* _Статья_:
----
Рабан Мавр был весьма строгим и ортодоксальным церковником; тем не менее он не увидел в «Вечери» ничего кощунственного; он сделал сокращенную редакцию «Вечери» и посвятил ее Лотарю II. В своем посвящении он полагает, что «Вечеря» может послужить королю «занимательным» чтением – «ad jocunditatem». Римский дьякон Иоанн переработал текст «Вечери» в стихотворную форму (старая «Вечеря» – прозаическая), присоединил к ней пролог и эпилог. Из пролога видно, что произведение Иоанна предназначалось для исполнения на школьном празднике во время пасхальных рекреаций, а из эпилога явствует, что «Вечеря» имела большой успех за пиршественным столом короля Карла Лысого. Эти факты очень характерны: они свидетельствуют о том, насколько в IX веке были священны права и вольности рекреаций и пира. Праздничный пир для Рабана Мавра (и для других представителей его времени) оправдывал такую игру священными предметами, которая в других условиях представлялась бы чудовищным кощунством.
Рукописи «Вечери» очень многочисленны во все последующие века, что свидетельствует о громадном влиянии этого средневекового симпосиона. Характерно, что исторический универсализм «Coena» и некоторые другие ее особенности повторяются в самом грандиозном пиршественном произведении XVI века – в «Средстве добиться успеха в жизни», а также и в «Сне Пантагрюэля» [168]. «Сон Пантагрюэля» написан под влиянием Рабле, но он, в свою очередь, определил основной комплекс мотивов «Третьей книги» раблезианского романа.
Следующее произведение средневековой пиршественной традиции, на котором мы остановимся, относится к X веку. В так называемой «Кембриджской песенной рукописи» есть стихотворное произведение, в котором рассказывается, как некий плут является к майнцкому архиепископу Герингеру и клянется ему в том, что ему удалось, побывать в аду и на небе [169]. Христос, по его рассказу, на небе пирует, причем поваром у него служит апостол Петр, а виночерпием – Иоанн Креститель. Плуту удалось украсть с пиршественного стола кусок легкого, который он съел. Епископ Герингер налагает на него за это небесное воровство наказание. Это небольшое произведение очень характерно для средневековой пиршественной традиции: здесь травестируется тайная вечеря; образ пира позволяет перевести ее в материально-телесный план, ввести реальные кухонные детали, превратить апостола Петра в повара и т. п.
----
* _Исходные данные_:
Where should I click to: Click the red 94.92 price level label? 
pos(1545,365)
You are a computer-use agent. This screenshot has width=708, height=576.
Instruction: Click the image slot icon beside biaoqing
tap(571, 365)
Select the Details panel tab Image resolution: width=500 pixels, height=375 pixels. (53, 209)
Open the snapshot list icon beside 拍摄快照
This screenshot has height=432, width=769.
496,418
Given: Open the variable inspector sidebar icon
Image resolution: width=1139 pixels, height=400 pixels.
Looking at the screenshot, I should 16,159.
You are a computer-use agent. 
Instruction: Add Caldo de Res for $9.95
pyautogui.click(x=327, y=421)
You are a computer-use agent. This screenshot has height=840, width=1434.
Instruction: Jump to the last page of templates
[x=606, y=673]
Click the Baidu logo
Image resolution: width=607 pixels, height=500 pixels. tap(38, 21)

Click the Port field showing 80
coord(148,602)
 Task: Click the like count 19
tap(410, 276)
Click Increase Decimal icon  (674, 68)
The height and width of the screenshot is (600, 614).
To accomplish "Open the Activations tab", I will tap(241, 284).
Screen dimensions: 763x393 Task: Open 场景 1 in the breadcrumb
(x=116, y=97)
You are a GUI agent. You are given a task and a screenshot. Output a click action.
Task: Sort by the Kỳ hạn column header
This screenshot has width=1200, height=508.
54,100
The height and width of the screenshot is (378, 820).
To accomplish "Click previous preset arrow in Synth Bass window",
----
* _Задания_:
1. Перепишите целиком статью о средневековой пиршественной традиции, ничего в ней не меняя.
2. Повторите слово в слово только записи, начиная со строки, где есть «Select the Details», и до самого конца записей, включая обе границы.

* _Ответы к заданиям_:
1.
Рабан Мавр был весьма строгим и ортодоксальным церковником; тем не менее он не увидел в «Вечери» ничего кощунственного; он сделал сокращенную редакцию «Вечери» и посвятил ее Лотарю II. В своем посвящении он полагает, что «Вечеря» может послужить королю «занимательным» чтением – «ad jocunditatem». Римский дьякон Иоанн переработал текст «Вечери» в стихотворную форму (старая «Вечеря» – прозаическая), присоединил к ней пролог и эпилог. Из пролога видно, что произведение Иоанна предназначалось для исполнения на школьном празднике во время пасхальных рекреаций, а из эпилога явствует, что «Вечеря» имела большой успех за пиршественным столом короля Карла Лысого. Эти факты очень характерны: они свидетельствуют о том, насколько в IX веке были священны права и вольности рекреаций и пира. Праздничный пир для Рабана Мавра (и для других представителей его времени) оправдывал такую игру священными предметами, которая в других условиях представлялась бы чудовищным кощунством.
Рукописи «Вечери» очень многочисленны во все последующие века, что свидетельствует о громадном влиянии этого средневекового симпосиона. Характерно, что исторический универсализм «Coena» и некоторые другие ее особенности повторяются в самом грандиозном пиршественном произведении XVI века – в «Средстве добиться успеха в жизни», а также и в «Сне Пантагрюэля» [168]. «Сон Пантагрюэля» написан под влиянием Рабле, но он, в свою очередь, определил основной комплекс мотивов «Третьей книги» раблезианского романа.
Следующее произведение средневековой пиршественной традиции, на котором мы остановимся, относится к X веку. В так называемой «Кембриджской песенной рукописи» есть стихотворное произведение, в котором рассказывается, как некий плут является к майнцкому архиепископу Герингеру и клянется ему в том, что ему удалось, побывать в аду и на небе [169]. Христос, по его рассказу, на небе пирует, причем поваром у него служит апостол Петр, а виночерпием – Иоанн Креститель. Плуту удалось украсть с пиршественного стола кусок легкого, который он съел. Епископ Герингер налагает на него за это небесное воровство наказание. Это небольшое произведение очень характерно для средневековой пиршественной традиции: здесь травестируется тайная вечеря; образ пира позволяет перевести ее в материально-телесный план, ввести реальные кухонные детали, превратить апостола Петра в повара и т. п.

2.
Select the Details panel tab Image resolution: width=500 pixels, height=375 pixels. (53, 209)
Open the snapshot list icon beside 拍摄快照
This screenshot has height=432, width=769.
496,418
Given: Open the variable inspector sidebar icon
Image resolution: width=1139 pixels, height=400 pixels.
Looking at the screenshot, I should 16,159.
You are a computer-use agent. 
Instruction: Add Caldo de Res for $9.95
pyautogui.click(x=327, y=421)
You are a computer-use agent. This screenshot has height=840, width=1434.
Instruction: Jump to the last page of templates
[x=606, y=673]
Click the Baidu logo
Image resolution: width=607 pixels, height=500 pixels. tap(38, 21)

Click the Port field showing 80
coord(148,602)
 Task: Click the like count 19
tap(410, 276)
Click Increase Decimal icon  (674, 68)
The height and width of the screenshot is (600, 614).
To accomplish "Open the Activations tab", I will tap(241, 284).
Screen dimensions: 763x393 Task: Open 场景 1 in the breadcrumb
(x=116, y=97)
You are a GUI agent. You are given a task and a screenshot. Output a click action.
Task: Sort by the Kỳ hạn column header
This screenshot has width=1200, height=508.
54,100
The height and width of the screenshot is (378, 820).
To accomplish "Click previous preset arrow in Synth Bass window",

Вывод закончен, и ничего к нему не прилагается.